(Stored items)
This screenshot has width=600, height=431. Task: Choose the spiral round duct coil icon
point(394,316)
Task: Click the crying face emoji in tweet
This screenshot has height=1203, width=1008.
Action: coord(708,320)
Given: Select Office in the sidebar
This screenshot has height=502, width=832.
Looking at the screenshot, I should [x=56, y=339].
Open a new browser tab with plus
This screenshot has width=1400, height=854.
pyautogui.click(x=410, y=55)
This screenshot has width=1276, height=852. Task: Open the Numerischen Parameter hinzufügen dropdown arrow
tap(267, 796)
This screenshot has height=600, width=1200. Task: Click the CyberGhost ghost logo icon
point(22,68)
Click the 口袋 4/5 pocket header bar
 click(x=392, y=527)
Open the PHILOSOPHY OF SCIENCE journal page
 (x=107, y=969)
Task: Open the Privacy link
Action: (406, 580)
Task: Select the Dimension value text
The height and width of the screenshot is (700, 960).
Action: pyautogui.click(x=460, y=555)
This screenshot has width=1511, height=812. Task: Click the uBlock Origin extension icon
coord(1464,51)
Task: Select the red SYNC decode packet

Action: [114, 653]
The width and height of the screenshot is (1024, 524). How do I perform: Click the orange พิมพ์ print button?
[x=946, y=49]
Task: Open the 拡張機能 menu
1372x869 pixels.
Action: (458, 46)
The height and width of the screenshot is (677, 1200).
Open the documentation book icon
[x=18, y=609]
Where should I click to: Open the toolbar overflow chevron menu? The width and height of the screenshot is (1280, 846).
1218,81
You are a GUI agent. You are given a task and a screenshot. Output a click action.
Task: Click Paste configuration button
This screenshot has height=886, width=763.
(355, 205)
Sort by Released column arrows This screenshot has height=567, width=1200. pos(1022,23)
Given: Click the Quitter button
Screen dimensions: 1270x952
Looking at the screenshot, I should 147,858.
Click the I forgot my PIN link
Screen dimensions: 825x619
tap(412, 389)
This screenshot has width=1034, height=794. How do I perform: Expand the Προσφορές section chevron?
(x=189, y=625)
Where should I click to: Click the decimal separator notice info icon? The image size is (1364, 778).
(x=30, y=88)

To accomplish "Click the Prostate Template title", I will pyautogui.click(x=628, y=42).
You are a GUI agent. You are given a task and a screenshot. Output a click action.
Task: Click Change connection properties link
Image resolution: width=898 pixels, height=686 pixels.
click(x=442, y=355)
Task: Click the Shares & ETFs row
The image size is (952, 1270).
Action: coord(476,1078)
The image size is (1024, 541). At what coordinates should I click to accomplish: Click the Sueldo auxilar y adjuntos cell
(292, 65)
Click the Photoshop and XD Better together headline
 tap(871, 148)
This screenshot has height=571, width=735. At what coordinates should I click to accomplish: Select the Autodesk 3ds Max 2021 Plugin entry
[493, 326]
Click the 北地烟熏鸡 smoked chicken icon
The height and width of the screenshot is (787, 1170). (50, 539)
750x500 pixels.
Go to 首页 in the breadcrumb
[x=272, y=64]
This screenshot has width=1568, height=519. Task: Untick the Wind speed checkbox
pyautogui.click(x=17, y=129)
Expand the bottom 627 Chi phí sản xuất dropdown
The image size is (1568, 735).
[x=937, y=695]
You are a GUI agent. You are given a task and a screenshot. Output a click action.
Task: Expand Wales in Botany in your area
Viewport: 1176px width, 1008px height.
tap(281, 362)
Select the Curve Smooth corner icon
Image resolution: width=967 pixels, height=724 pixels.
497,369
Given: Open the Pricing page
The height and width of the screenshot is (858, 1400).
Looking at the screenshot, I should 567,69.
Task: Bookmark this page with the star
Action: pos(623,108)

PROBLEM REQUIREMENTS
The answer should consist solely of the lines from the first line above through the one with "Click the I forgot my PIN link", both included, repeated exactly.

SOLUTION TO THIS EXERCISE
This screenshot has width=600, height=431. Task: Choose the spiral round duct coil icon
point(394,316)
Task: Click the crying face emoji in tweet
This screenshot has height=1203, width=1008.
Action: coord(708,320)
Given: Select Office in the sidebar
This screenshot has height=502, width=832.
Looking at the screenshot, I should [x=56, y=339].
Open a new browser tab with plus
This screenshot has width=1400, height=854.
pyautogui.click(x=410, y=55)
This screenshot has width=1276, height=852. Task: Open the Numerischen Parameter hinzufügen dropdown arrow
tap(267, 796)
This screenshot has height=600, width=1200. Task: Click the CyberGhost ghost logo icon
point(22,68)
Click the 口袋 4/5 pocket header bar
 click(x=392, y=527)
Open the PHILOSOPHY OF SCIENCE journal page
 (x=107, y=969)
Task: Open the Privacy link
Action: (406, 580)
Task: Select the Dimension value text
The height and width of the screenshot is (700, 960).
Action: pyautogui.click(x=460, y=555)
This screenshot has width=1511, height=812. Task: Click the uBlock Origin extension icon
coord(1464,51)
Task: Select the red SYNC decode packet

Action: [114, 653]
The width and height of the screenshot is (1024, 524). How do I perform: Click the orange พิมพ์ print button?
[x=946, y=49]
Task: Open the 拡張機能 menu
1372x869 pixels.
Action: (458, 46)
The height and width of the screenshot is (677, 1200).
Open the documentation book icon
[x=18, y=609]
Where should I click to: Open the toolbar overflow chevron menu? The width and height of the screenshot is (1280, 846).
1218,81
You are a GUI agent. You are given a task and a screenshot. Output a click action.
Task: Click Paste configuration button
This screenshot has height=886, width=763.
(355, 205)
Sort by Released column arrows This screenshot has height=567, width=1200. pos(1022,23)
Given: Click the Quitter button
Screen dimensions: 1270x952
Looking at the screenshot, I should 147,858.
Click the I forgot my PIN link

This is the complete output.